Il disturbo è stato segnalato come possibile evento avverso in seguito alla vaccinazione. Si tratta di una violenta reazione autoimmune che causa infiammazione dei nervi periferici, i cui sintomi sono debolezza muscolare accompagnata da una diminuzione della sensibilità e dell’agilità delle gambe che può progredire poi alle braccia.

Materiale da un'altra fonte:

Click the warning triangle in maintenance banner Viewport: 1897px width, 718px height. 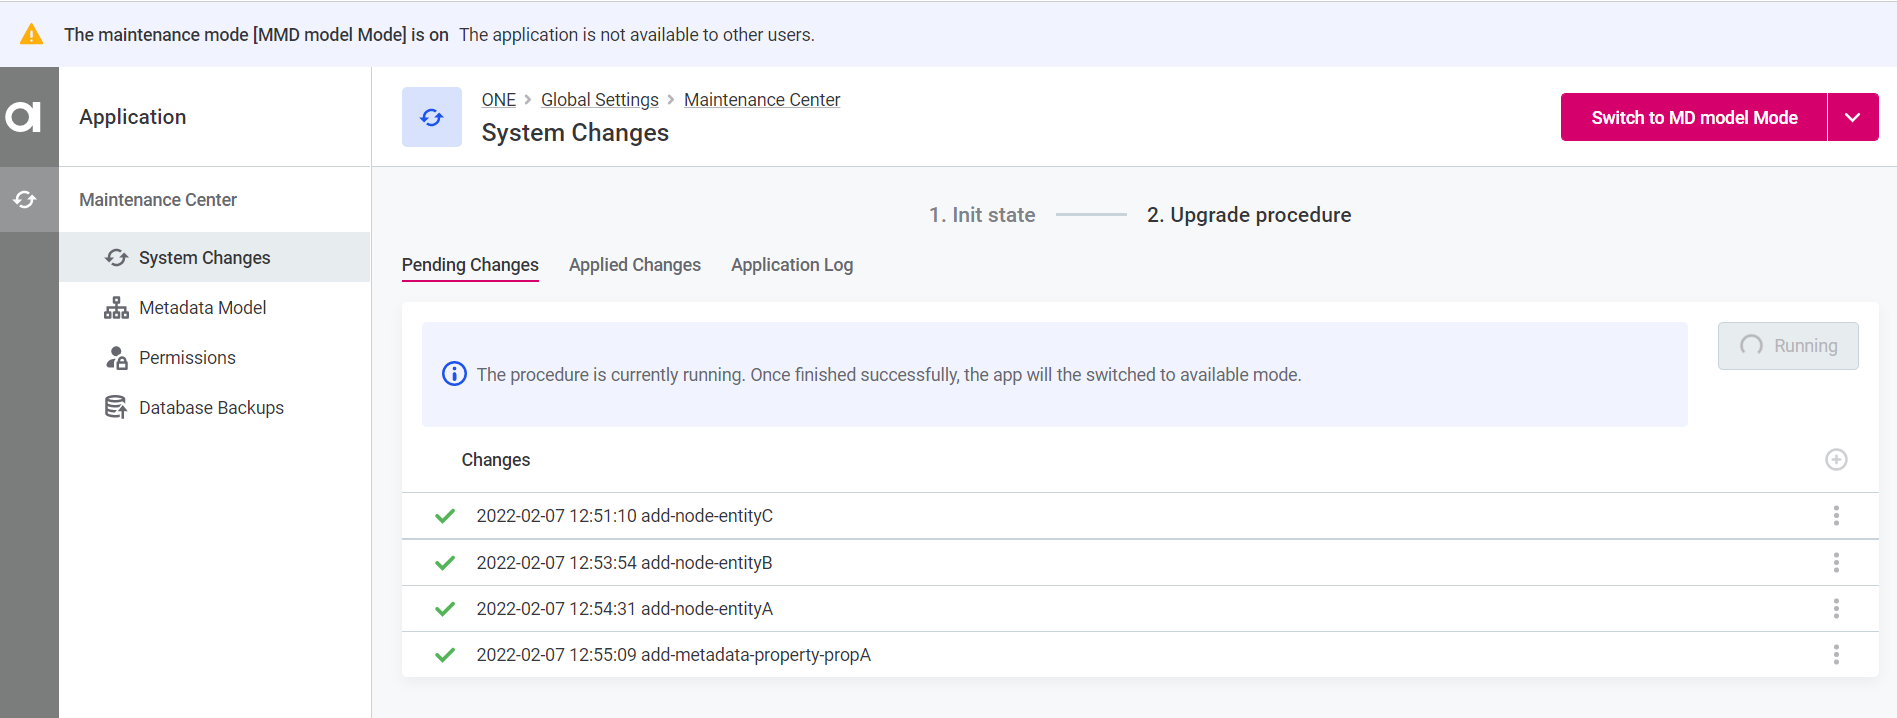32,35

L’Agenzia europea dei medicinali (EMA) ha comunicato che il Comitato di farmacovigilanza per la valutazione dei rischi (PRAC) sta esaminando alcuni casi di sindrome di Guillain-Barré in seguito alla somministrazione di Vaxzevria, il vaccino anti-Covid prodotto da Astrazeneca. Il farmaco, raccomandato in Italia per gli over 60 e già sotto i riflettori per i casi di trombosi segnalati dopo la prima dose, è attualmente monitorato nell’ambito della revisione delle regolari relazioni sulla sicurezza, la cui valutazione garantisce la conoscenza completa dei benefici e dei rischi del medicinale. La sindrome, riferisce l’EMA nell’ultimo report in cui fa il punto sulla recente riunione del PRAC, è stata identificata “durante il processo di autorizzazione all’immissione in commercio come un possibile evento avverso” del vaccino anglo-svedese. “Il PRAC – sottolinea l’Agenzia – ha chiesto al titolare dell’autorizzazione all’immissione in commercio (l’azienda Astrazeneca, ndr) di fornire ulteriori dati dettagliati, inclusa un’analisi di tutti casi segnalati nel contesto del prossimo rapporto di sicurezza”.